I sort of agree, but i'd love to add my 2 cents

I think nothing beats a well cared for soil that's perfectly suited to grow bud... Lets be honest, the optimal natural habitat when it's functioning properly is the best thing ever.

But on the production side, the way plant functions is very well defined. You can only accomplish so much by providing nutrients if the root zone isn't optimal for plant growth. And we also scientifically know that certain bacteria (like for example, the ones in mammoth p) provide certain benefits that will be really hard to get outside of a carefully controlled environment.

Is it impossible to do it outside using soil and composting techniques, and naturally available bacteria and fungi? Certainly not. 

My point simply being that having tested and certified microorganism in a bottle is ridiculously convenient. Specially for the hydro or semi hydro grower.
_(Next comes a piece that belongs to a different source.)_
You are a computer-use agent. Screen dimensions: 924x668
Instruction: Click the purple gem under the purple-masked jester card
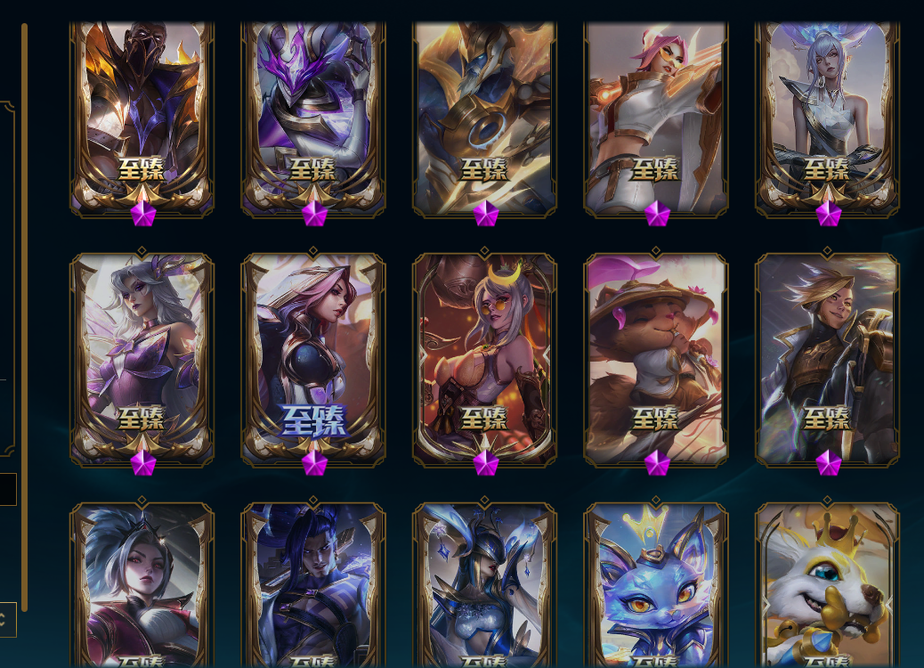(314, 214)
Maybe like everyone else, i also started without using microbes, and i had decent harvests without them. But using microbes made me understand so much more, like the dynamics of a healthy environment. This changed the way i grew completely, and i ended up with much much better bud =]


----------



## getogrow (Sep 7, 2020)

eyderbuddy said:


> I sort of agree, but i'd love to add my 2 cents
> 
> My point simply being that having tested and certified microorganism in a bottle is ridiculously convenient. Specially for the hydro or semi hydro grower


Bud , when im around your 2 cents is more then welcome. no one knows it all and a few debates here and there will fill our heads with useful info for future use.
i have nothing to debate here. "having tested and certified microorganism in a bottle is ridiculously convenient" Thats very true. I do believe you can get all those beneficials in good compost or ewc but for a numbers guy , you are spot on. most growers are numbers guys/gals , thats just how most do it. Thats the most effeciant way for you to add them.... Without an in house lab , i cannot debate anything in organics.


----------



## SCJedi (Sep 7, 2020)

xtsho said:


> I'll keep my money in my bank account. Others can spend all they want on unnecessary products. I can guarantee my grows will be just as good as theirs without the unneeded products..


I mostly do the same. Occasionally I'll walk over the the biggest tree in the park across the street from our house and brew a handful of the soil/bark in molasses water. Why buy if I can look at mature forestry and mimic what it thrives in?


----------



## getogrow (Sep 7, 2020)

SCJedi said:


> I mostly do the same. Occasionally I'll walk over the the biggest tree in the park across the street from our house and brew a handful of the soil/bark in molasses water. Why buy if I can look at mature forestry and mimic what it thrives in?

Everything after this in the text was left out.